Mounting research on the school-to-prison pipeline has been a primary force behind the push towards restorative practices nationwide. Studies have shown that suspended students are likely to be repeat-offenders; suspensions and expulsions themselves often drain students motivation to return to school and attend classes regularly.

“Zero-tolerance policies… frequently lead to dropping out, thereby significantly contributing to the school to prison pipeline. Our future is our children and we need to do everything in our power to keep them in school and out of the criminal justice system,” said Pete Lee, Democratic Colorado Representative and proponent of restorative practices.

Hoerl, while supportive of breaking the school to prison pipeline, doesn’t believe the research entirely applies to DHS:

“Often times, it targets our minority populations and our poverty populations, where we have a poverty or prison cycle that needs to be broken. In a traditional setting, oftentimes it does manifest itself in that school to prison pipeline, but I don’t think it has the same magnitude here at DHS as in other settings,” Hoerl said.

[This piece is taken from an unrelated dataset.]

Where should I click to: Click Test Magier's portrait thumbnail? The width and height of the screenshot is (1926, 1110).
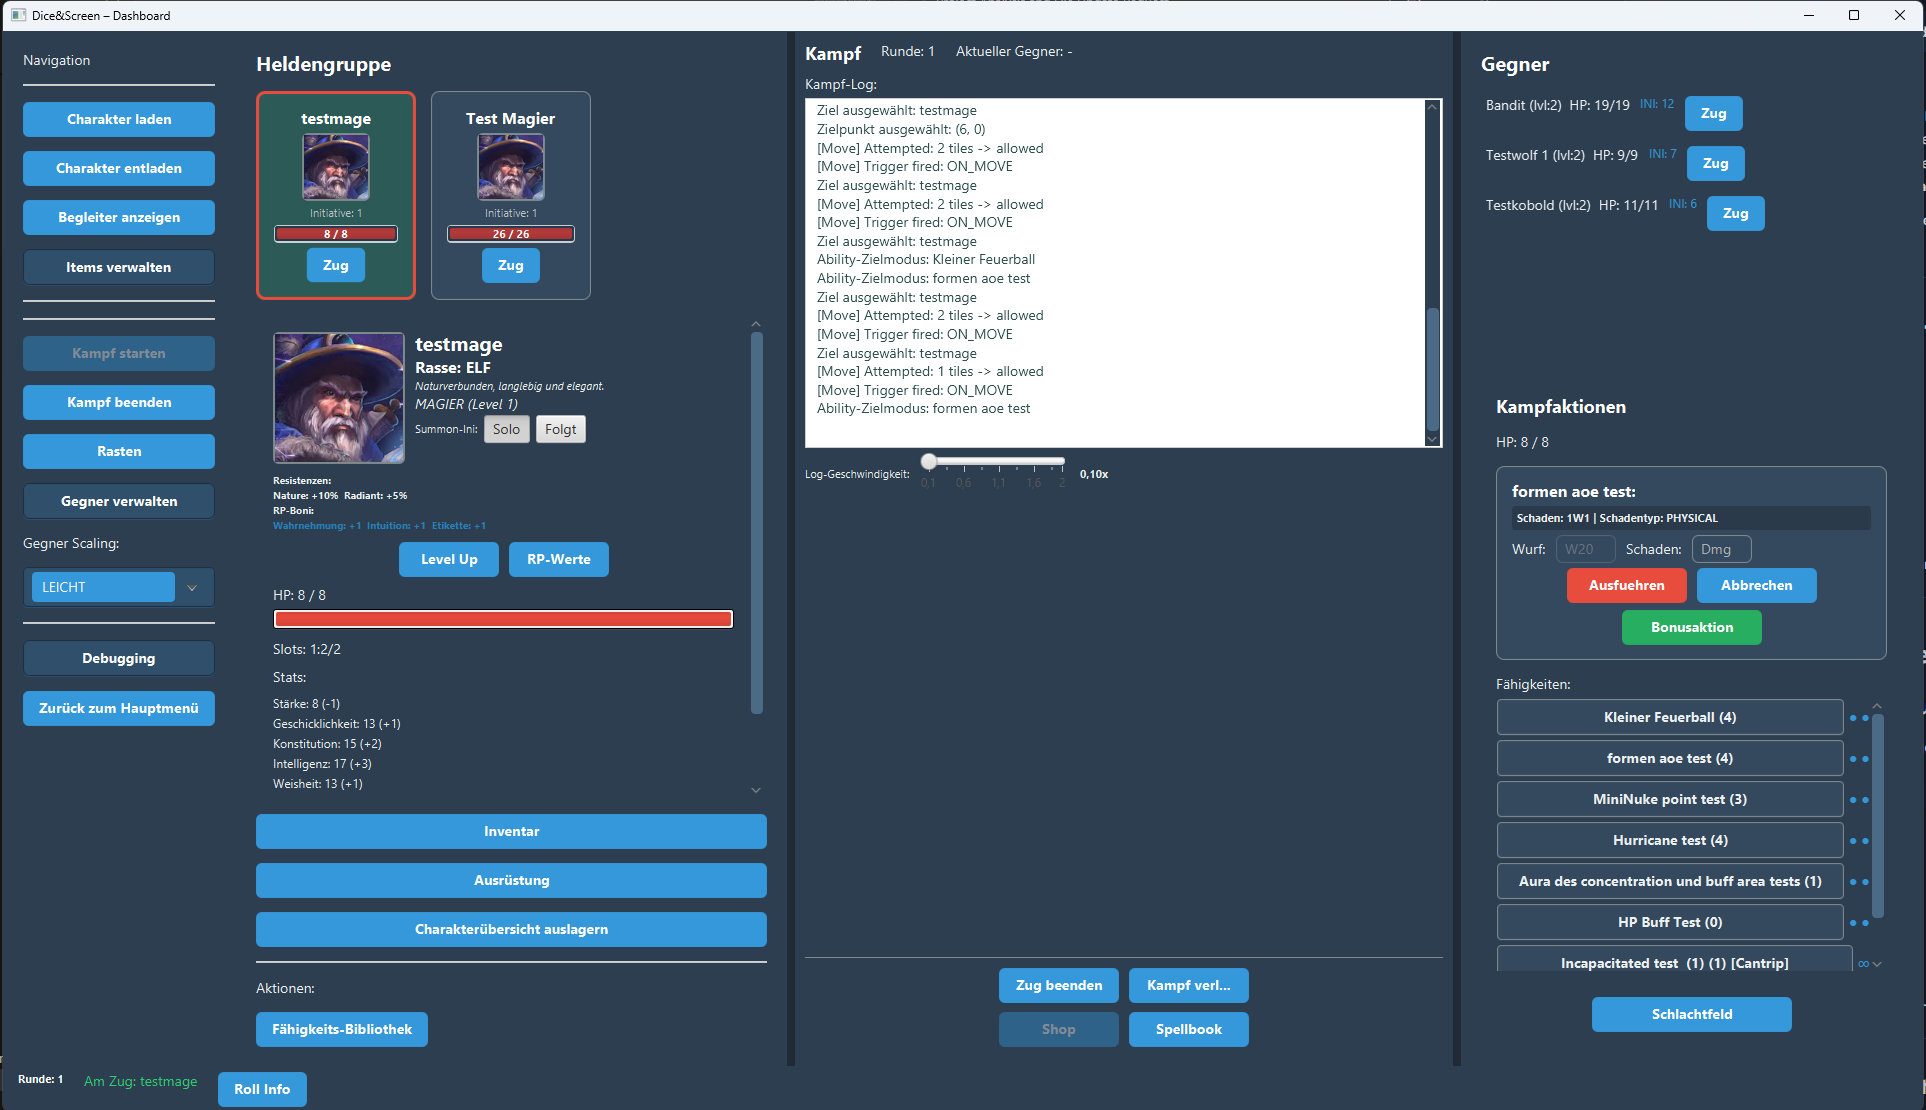[511, 168]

Where Durango lacks in minorities, it doesn’t necessarily have a low population of lower-income families, who feel an impact as profound.

Calling the US the “Incarceration Nation,” Pete Lee said “We are incarcerating people at increasing rates, and then releasing them un-rehabilitated, unrepentant and unprepared to rejoin our communities… It is time to move our justice system from punishment and retribution to collaboration, restoration and community building,” on his website.

There may not be an incarceration issue in Durango itself, but students rarely stay in town after graduating or dropping out of high school; Durango High contributes to the higher incarceration rates statewide as much as other schools.

On the other hand, students aren’t suffering out-of-school suspensions due to contrasting opinions alone.

“[In-school suspensions] require a tremendous amount of structure, and it requires students being willing and able to manage that extended amount of time in one location… Another component is that it also takes a unique adult to effectively manage and operate a room that has benefits to it,” said Hoerl.

For the school, suspensions are currently easier to assign than providing a controlled environment for in-school suspensions or counselors and advisors for restorative justice.

Opposing that argument, restorative justice initiators believe that punitive punishment should never be the response to actions that could provide a teaching moment for a student; it’s not the punishment that matters, but the skills gained afterwards.